Tablet, Oral, as hydrochloride:

Desoxyn: 5 mg [contains corn starch, sodium aminobenzoate]

Generic: 5 mg

Pharmacology

Mechanism of Action

A sympathomimetic amine related to ephedrine and amphetamine with CNS stimulant activity; causes release of catecholamines (primarily dopamine and other catecholamines) from their storage sites in the presynaptic nerve terminals. Inhibits reuptake and metabolism of catecholamines through inhibition of monoamine transporters and oxidase.

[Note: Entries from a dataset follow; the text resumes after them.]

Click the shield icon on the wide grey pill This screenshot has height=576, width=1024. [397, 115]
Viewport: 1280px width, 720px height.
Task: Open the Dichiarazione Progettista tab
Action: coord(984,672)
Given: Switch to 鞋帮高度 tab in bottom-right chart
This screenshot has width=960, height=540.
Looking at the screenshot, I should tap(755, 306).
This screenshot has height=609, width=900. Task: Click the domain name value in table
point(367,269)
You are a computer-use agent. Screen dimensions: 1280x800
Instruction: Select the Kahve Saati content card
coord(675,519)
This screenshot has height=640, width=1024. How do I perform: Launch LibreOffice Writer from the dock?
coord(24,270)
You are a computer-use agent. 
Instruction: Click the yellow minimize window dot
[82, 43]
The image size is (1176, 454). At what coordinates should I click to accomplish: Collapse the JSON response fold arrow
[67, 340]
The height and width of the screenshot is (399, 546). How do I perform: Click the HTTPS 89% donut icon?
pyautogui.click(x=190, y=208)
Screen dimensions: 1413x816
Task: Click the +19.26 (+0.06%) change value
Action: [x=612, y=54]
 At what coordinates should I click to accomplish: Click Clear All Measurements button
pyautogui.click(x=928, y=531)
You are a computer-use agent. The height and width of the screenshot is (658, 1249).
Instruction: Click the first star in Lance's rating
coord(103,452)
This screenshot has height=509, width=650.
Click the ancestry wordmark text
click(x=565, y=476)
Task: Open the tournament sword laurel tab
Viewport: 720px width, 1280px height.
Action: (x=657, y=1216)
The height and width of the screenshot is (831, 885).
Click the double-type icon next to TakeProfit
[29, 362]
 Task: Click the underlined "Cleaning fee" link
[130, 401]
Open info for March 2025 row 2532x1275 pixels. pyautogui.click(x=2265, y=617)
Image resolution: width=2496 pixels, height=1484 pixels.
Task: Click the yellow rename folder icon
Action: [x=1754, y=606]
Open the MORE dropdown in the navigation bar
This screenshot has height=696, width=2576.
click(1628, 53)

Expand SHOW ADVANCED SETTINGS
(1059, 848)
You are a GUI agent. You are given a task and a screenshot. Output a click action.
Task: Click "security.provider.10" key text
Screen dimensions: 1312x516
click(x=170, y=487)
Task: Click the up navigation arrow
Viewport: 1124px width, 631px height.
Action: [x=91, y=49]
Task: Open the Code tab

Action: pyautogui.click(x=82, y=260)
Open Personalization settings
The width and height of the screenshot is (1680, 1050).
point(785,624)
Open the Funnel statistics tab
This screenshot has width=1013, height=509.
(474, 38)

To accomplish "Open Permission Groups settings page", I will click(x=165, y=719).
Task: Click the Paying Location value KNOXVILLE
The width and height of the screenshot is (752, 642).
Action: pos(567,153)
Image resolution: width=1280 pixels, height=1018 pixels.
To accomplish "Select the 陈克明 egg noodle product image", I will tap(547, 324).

Pharmacokinetics/Pharmacodynamics

Absorption

Rapid from GI tract

Metabolism

Predominately hepatic via aromatic hydroxylation, N-dealkylation and deamination; forms ≥7 metabolites

Excretion

Urine primarily (dependent on urine pH; alkaline urine increases the half-life); ~62% of dose eliminated within first 24 hours as ~33% unchanged drug with remainder as metabolites

Half-Life Elimination

4 to 5 hours

Use: Labeled Indications

Attention-deficit/hyperactivity disorder (ADHD): For a stabilizing effect in children >6 years with a behavioral syndrome characterized by the following group of developmentally inappropriate symptoms: Moderate to severe distractibility, short attention span, hyperactivity, emotional lability, and impulsivity

Use: Off Label

Narcolepsycyes

Data from a limited number of patients in a double-blind, randomized crossover study suggests methamphetamine may be beneficial for the treatment of daytime sleepiness due to narcolepsy Mitler 1993. Additional trials may be necessary to further define the role of methamphetamine in this condition.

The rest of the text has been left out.